- _EXERCISE OBJECTIVE_
Present the data once more in exactly its original form.

Collected data entries:
[Start of section]

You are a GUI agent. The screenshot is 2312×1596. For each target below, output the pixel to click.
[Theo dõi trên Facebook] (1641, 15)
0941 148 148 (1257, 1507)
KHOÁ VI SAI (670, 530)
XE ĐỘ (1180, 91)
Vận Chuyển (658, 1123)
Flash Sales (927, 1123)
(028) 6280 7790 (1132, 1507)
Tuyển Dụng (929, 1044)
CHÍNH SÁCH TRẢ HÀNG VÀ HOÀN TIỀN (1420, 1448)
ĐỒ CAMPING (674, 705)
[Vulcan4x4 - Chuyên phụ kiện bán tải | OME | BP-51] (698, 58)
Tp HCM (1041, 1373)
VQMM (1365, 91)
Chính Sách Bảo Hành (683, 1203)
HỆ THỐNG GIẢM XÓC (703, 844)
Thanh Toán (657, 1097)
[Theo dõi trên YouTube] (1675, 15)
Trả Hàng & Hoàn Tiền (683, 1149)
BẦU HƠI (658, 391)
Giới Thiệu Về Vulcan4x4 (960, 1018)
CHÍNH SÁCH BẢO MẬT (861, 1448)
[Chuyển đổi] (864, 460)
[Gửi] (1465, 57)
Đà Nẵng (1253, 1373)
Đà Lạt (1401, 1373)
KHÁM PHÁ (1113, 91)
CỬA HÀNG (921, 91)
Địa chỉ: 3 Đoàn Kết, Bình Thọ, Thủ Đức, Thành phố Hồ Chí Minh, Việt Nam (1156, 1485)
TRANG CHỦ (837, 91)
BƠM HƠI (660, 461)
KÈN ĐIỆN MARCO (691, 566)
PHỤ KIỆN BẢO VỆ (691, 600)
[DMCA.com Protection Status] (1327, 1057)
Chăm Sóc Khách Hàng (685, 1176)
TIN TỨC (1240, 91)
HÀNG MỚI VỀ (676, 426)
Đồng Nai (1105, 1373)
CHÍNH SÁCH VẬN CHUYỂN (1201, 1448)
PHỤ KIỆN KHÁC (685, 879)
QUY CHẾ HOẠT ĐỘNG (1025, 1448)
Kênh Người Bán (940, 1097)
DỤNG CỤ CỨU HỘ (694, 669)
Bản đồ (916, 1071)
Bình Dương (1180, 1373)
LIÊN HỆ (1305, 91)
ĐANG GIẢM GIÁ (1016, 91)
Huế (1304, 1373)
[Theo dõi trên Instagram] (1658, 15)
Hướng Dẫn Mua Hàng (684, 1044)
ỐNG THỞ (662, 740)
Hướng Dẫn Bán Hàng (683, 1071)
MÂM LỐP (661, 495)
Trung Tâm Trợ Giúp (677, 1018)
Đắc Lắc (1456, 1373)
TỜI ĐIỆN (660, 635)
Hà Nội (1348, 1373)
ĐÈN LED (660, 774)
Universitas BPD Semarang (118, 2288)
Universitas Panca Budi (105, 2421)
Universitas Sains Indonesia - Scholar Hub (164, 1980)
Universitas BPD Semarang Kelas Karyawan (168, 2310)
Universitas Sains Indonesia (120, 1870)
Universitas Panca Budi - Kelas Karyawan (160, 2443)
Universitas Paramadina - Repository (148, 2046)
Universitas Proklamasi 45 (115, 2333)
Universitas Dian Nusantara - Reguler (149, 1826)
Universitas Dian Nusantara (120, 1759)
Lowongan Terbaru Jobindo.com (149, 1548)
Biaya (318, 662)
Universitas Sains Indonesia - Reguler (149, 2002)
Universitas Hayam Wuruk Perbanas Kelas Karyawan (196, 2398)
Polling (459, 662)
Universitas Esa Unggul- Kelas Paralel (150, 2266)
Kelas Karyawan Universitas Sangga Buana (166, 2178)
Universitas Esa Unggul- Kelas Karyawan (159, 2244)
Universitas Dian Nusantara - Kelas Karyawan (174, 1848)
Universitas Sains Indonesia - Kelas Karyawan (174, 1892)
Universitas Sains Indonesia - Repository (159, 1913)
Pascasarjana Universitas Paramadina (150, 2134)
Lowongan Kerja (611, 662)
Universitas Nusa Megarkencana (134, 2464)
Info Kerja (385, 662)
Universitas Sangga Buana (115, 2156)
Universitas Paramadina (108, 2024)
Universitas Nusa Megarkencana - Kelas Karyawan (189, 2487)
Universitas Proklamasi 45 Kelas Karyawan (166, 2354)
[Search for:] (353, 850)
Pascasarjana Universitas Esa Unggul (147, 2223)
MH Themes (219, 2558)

[End of section]

- _TASK RESULT_
You are a GUI agent. The screenshot is 2312×1596. For each target below, output the pixel to click.
[Theo dõi trên Facebook] (1641, 15)
0941 148 148 (1257, 1507)
KHOÁ VI SAI (670, 530)
XE ĐỘ (1180, 91)
Vận Chuyển (658, 1123)
Flash Sales (927, 1123)
(028) 6280 7790 (1132, 1507)
Tuyển Dụng (929, 1044)
CHÍNH SÁCH TRẢ HÀNG VÀ HOÀN TIỀN (1420, 1448)
ĐỒ CAMPING (674, 705)
[Vulcan4x4 - Chuyên phụ kiện bán tải | OME | BP-51] (698, 58)
Tp HCM (1041, 1373)
VQMM (1365, 91)
Chính Sách Bảo Hành (683, 1203)
HỆ THỐNG GIẢM XÓC (703, 844)
Thanh Toán (657, 1097)
[Theo dõi trên YouTube] (1675, 15)
Trả Hàng & Hoàn Tiền (683, 1149)
BẦU HƠI (658, 391)
Giới Thiệu Về Vulcan4x4 (960, 1018)
CHÍNH SÁCH BẢO MẬT (861, 1448)
[Chuyển đổi] (864, 460)
[Gửi] (1465, 57)
Đà Nẵng (1253, 1373)
Đà Lạt (1401, 1373)
KHÁM PHÁ (1113, 91)
CỬA HÀNG (921, 91)
Địa chỉ: 3 Đoàn Kết, Bình Thọ, Thủ Đức, Thành phố Hồ Chí Minh, Việt Nam (1156, 1485)
TRANG CHỦ (837, 91)
BƠM HƠI (660, 461)
KÈN ĐIỆN MARCO (691, 566)
PHỤ KIỆN BẢO VỆ (691, 600)
[DMCA.com Protection Status] (1327, 1057)
Chăm Sóc Khách Hàng (685, 1176)
TIN TỨC (1240, 91)
HÀNG MỚI VỀ (676, 426)
Đồng Nai (1105, 1373)
CHÍNH SÁCH VẬN CHUYỂN (1201, 1448)
PHỤ KIỆN KHÁC (685, 879)
QUY CHẾ HOẠT ĐỘNG (1025, 1448)
Kênh Người Bán (940, 1097)
DỤNG CỤ CỨU HỘ (694, 669)
Bản đồ (916, 1071)
Bình Dương (1180, 1373)
LIÊN HỆ (1305, 91)
ĐANG GIẢM GIÁ (1016, 91)
Huế (1304, 1373)
[Theo dõi trên Instagram] (1658, 15)
Hướng Dẫn Mua Hàng (684, 1044)
ỐNG THỞ (662, 740)
Hướng Dẫn Bán Hàng (683, 1071)
MÂM LỐP (661, 495)
Trung Tâm Trợ Giúp (677, 1018)
Đắc Lắc (1456, 1373)
TỜI ĐIỆN (660, 635)
Hà Nội (1348, 1373)
ĐÈN LED (660, 774)
Universitas BPD Semarang (118, 2288)
Universitas Panca Budi (105, 2421)
Universitas Sains Indonesia - Scholar Hub (164, 1980)
Universitas BPD Semarang Kelas Karyawan (168, 2310)
Universitas Sains Indonesia (120, 1870)
Universitas Panca Budi - Kelas Karyawan (160, 2443)
Universitas Paramadina - Repository (148, 2046)
Universitas Proklamasi 45 (115, 2333)
Universitas Dian Nusantara - Reguler (149, 1826)
Universitas Dian Nusantara (120, 1759)
Lowongan Terbaru Jobindo.com (149, 1548)
Biaya (318, 662)
Universitas Sains Indonesia - Reguler (149, 2002)
Universitas Hayam Wuruk Perbanas Kelas Karyawan (196, 2398)
Polling (459, 662)
Universitas Esa Unggul- Kelas Paralel (150, 2266)
Kelas Karyawan Universitas Sangga Buana (166, 2178)
Universitas Esa Unggul- Kelas Karyawan (159, 2244)
Universitas Dian Nusantara - Kelas Karyawan (174, 1848)
Universitas Sains Indonesia - Kelas Karyawan (174, 1892)
Universitas Sains Indonesia - Repository (159, 1913)
Pascasarjana Universitas Paramadina (150, 2134)
Lowongan Kerja (611, 662)
Universitas Nusa Megarkencana (134, 2464)
Info Kerja (385, 662)
Universitas Sangga Buana (115, 2156)
Universitas Paramadina (108, 2024)
Universitas Nusa Megarkencana - Kelas Karyawan (189, 2487)
Universitas Proklamasi 45 Kelas Karyawan (166, 2354)
[Search for:] (353, 850)
Pascasarjana Universitas Esa Unggul (147, 2223)
MH Themes (219, 2558)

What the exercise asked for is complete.